Le site web révèle que, cette année, leurs vols se sont concentrés en particulier dans l’est du Benelux. Et ce, à cause de la direction du vent.

Le mouvement inverse, vers le sud, se fait généralement entre la mi-septembre et la fin octobre.

Mutualisation des données

Au cours des dix dernières années, l’IRM, l’INBO et l’IRSNB ont acquis une expertise considérable en matière de détection d’oiseaux par radar météorologique. Il y a quelques années, l’IRM a installé un logiciel spécial qui sépare le signal des oiseaux de celui des précipitations dans les images radar, puis le quantifie.

Le produit final de cette détection aviaire est partagé depuis plusieurs années avec la Bird Control Section de l’Aviation Safety Directorate (ASD) de la composante aérienne de la défense (ancienne armée de l’air). Ces informations sont utilisées pour délivrer des “BirdTAM” (BIRD noTice to AirmeN) aux pilotes de l’armée, afin d’éviter des collisions entre oiseaux et avions.

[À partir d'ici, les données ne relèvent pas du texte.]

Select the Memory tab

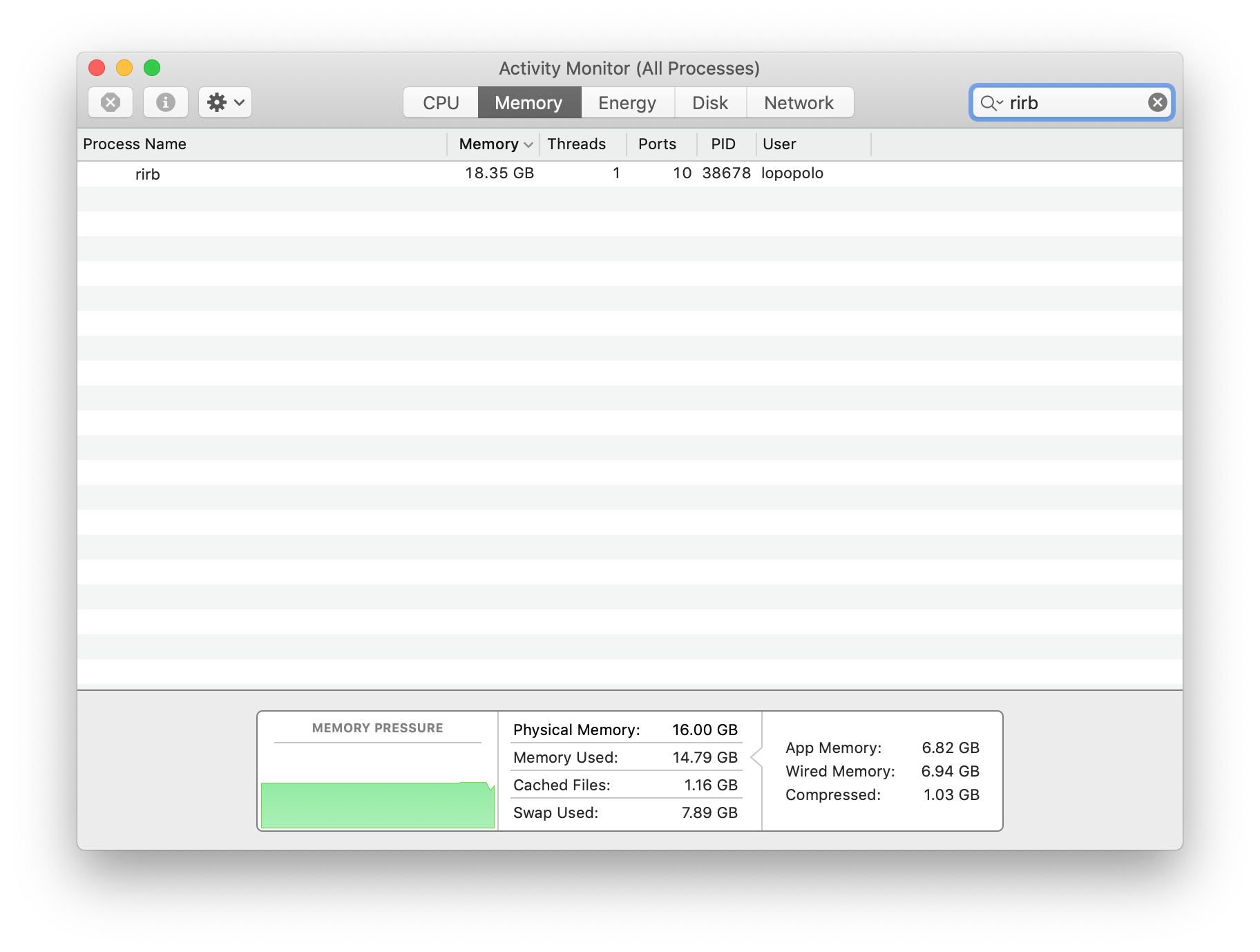point(528,103)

En outre, depuis plusieurs années, l’IRM fournit les données de ses radars au projet de recherche européen ENRAM (European Network for the Radar surveillance of Animal Movement) et à son successeur actuel GloBAM (Global Biomass flows of Aerial Migrations). Des organismes d’autres états européens agissent de la même façon, créant une grande banque de données ouvertes dont la lecture restait jusqu’ici l’apanage des spécialistes.

Avec le lancement du nouveau site web, l’IRM et l’INBO veulent rendre la détection des oiseaux par les radars météorologiques accessible à tous ceux qui s’intéressent au phénomène fascinant de la migration des oiseaux.